China's consumer price index (CPI), a main gauge of inflation, grew 2 percent year on year in May, official data showed on Thursday. The data narrowed from the 2.3-percent growth rate registered in the previous three consecutive months, when the CPI remained at its highest level since July 2014, data from the National Bureau of Statistics (NBS) showed.
NBS statistician Yu Qiumei attributed the inflation growth mostly to high food, cigarette and wine prices. Pork prices skyrocketed in May by 33.6 percent year on year, contributing 0.77 percentage points of CPI growth, while vegetable prices jumped by 6.4 percent, accounting for 0.14 percentage points of CPI growth. Food prices soared 5.9 percent year on year while non-food inflation edged up 1.1 percent in May. On a month-on-month basis, the CPI dropped 0.5 percent in May, the NBS said.
Since January, CPI data has been calculated using a new comparison base that takes new products and services into consideration, reflecting a change in consumption patterns. The adjustment slightly reduced the weight of food, which used to account for nearly one-third of the CPI calculation.
Food remains the major factor driving the index, said Tom Orlik, Bloomberg's chief Asia economist. "The CPI may fall further in the months ahead, as food inflation reverts to more normal levels," said Orlik. The producer price index (PPI), a measure of costs for goods at the factory gate, dropped 2.8 percent year on year in May, narrowing from a 3.4-percent drop in April and a 4.3-percent decline in March.
The contraction narrowed as a result of improved aggregate demand in the industrial sector. The reading marked the 51st straight month of decline as China's economic slowdown and industrial overcapacity weighed on prices.
HSBC attributed the easing PPI contraction to extended gains for bulk commodity prices and increasing infrastructure and property investments during the period.
Output price drops in oil, natural gas and coal, oil refining, ferrous metal smelting, chemical raw materials and chemical products contributed around 60 percent of the total producer price decline, said Yu Qiumei.
On a month-on-month basis, May's PPI inflation edged up 0.5 percent. Firmer prices in 2016 are making a bigger contribution to easing than all the central bank's rate cuts did in 2015, Orlik said, adding China's central bank has a reduced need to cut interest rates.

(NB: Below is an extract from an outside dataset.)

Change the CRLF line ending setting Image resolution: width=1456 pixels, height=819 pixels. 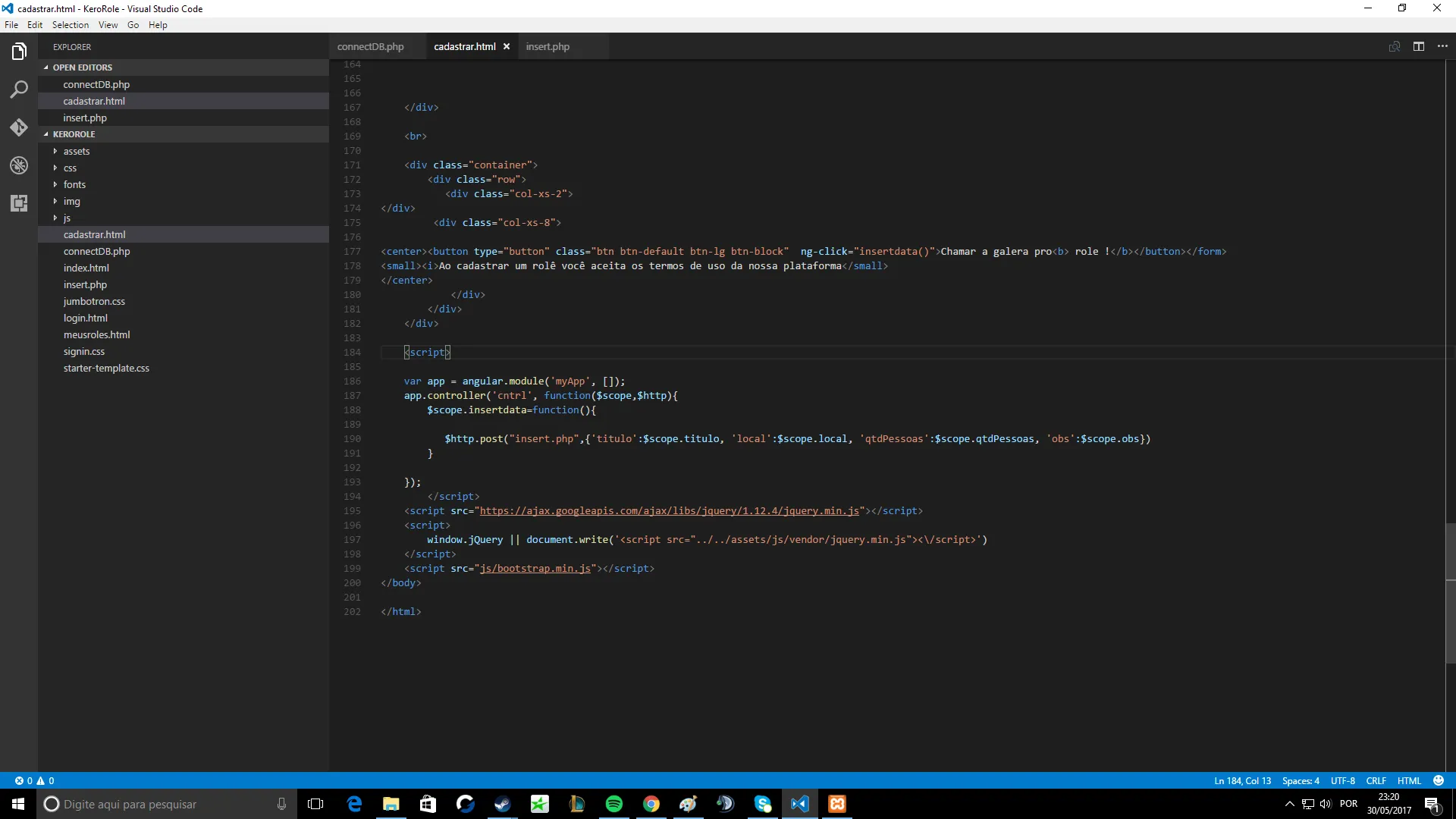point(1376,780)
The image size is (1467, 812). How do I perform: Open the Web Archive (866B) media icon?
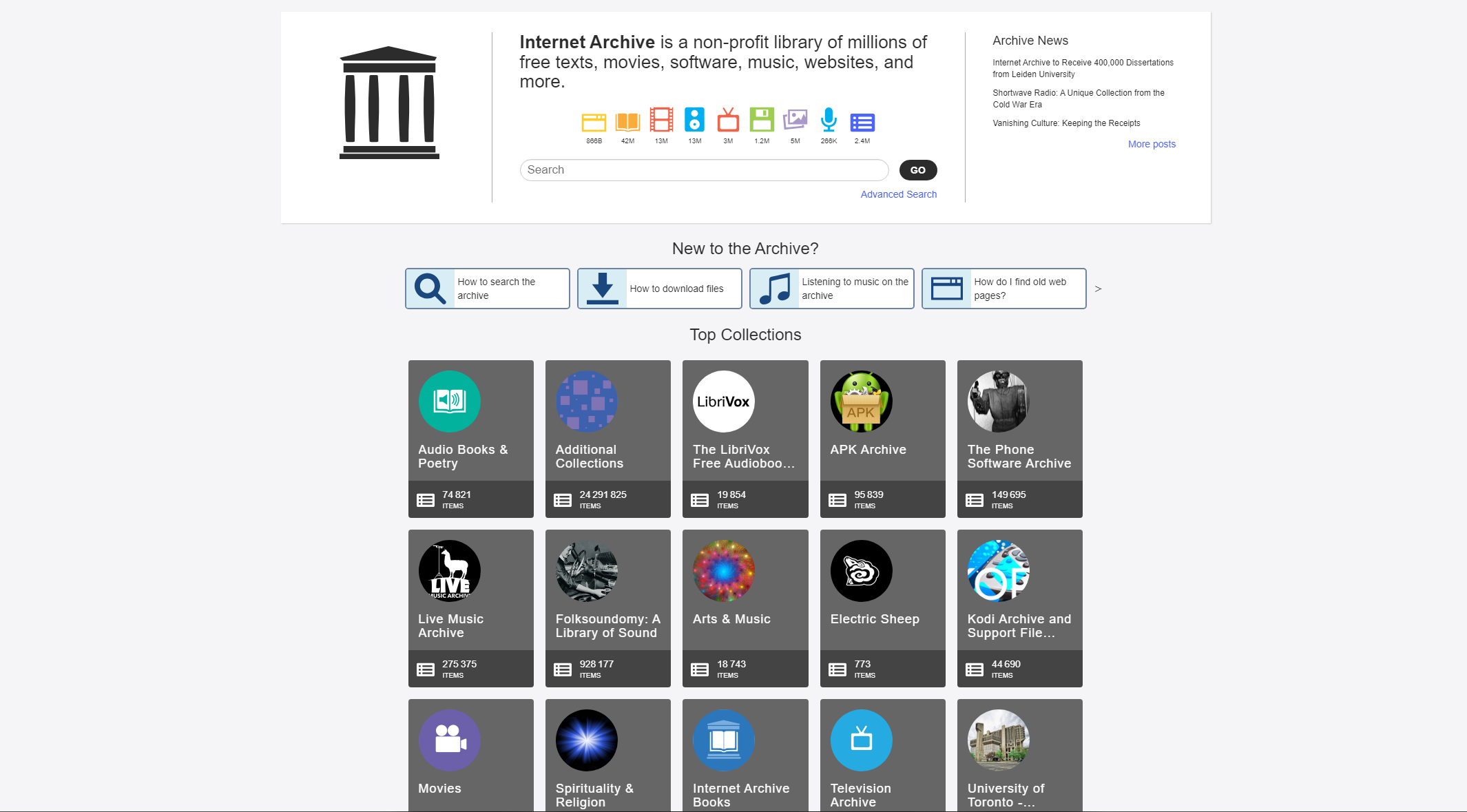click(593, 121)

Data released on Wednesday showed China's imports in May grew 5.1 percent, significantly rebounding from a 5.7-percent decline in April, and also the first positive reading since late 2014. China's domestic demand is more resilient than expected, said Japanese securities brokerage Nomura.
However, growth of exports slowed to 1.2 percent year on year in May from 4.1 percent in April, customs data showed. "Sluggish external demand, uncertainties surrounding the property market, and the ongoing corporate restructuring activity all represent lingering risks to growth and prices," said Jing Li, an economist with HSBC.
Policy makers seemed well aware of these challenges. Last month, the State Council released a guideline on improving export performance, pledging to provide export firms with more financing support, better export tax refunds and simplified customs procedures. To this end, more pro-growth policies are still warranted in the coming quarters, Li said.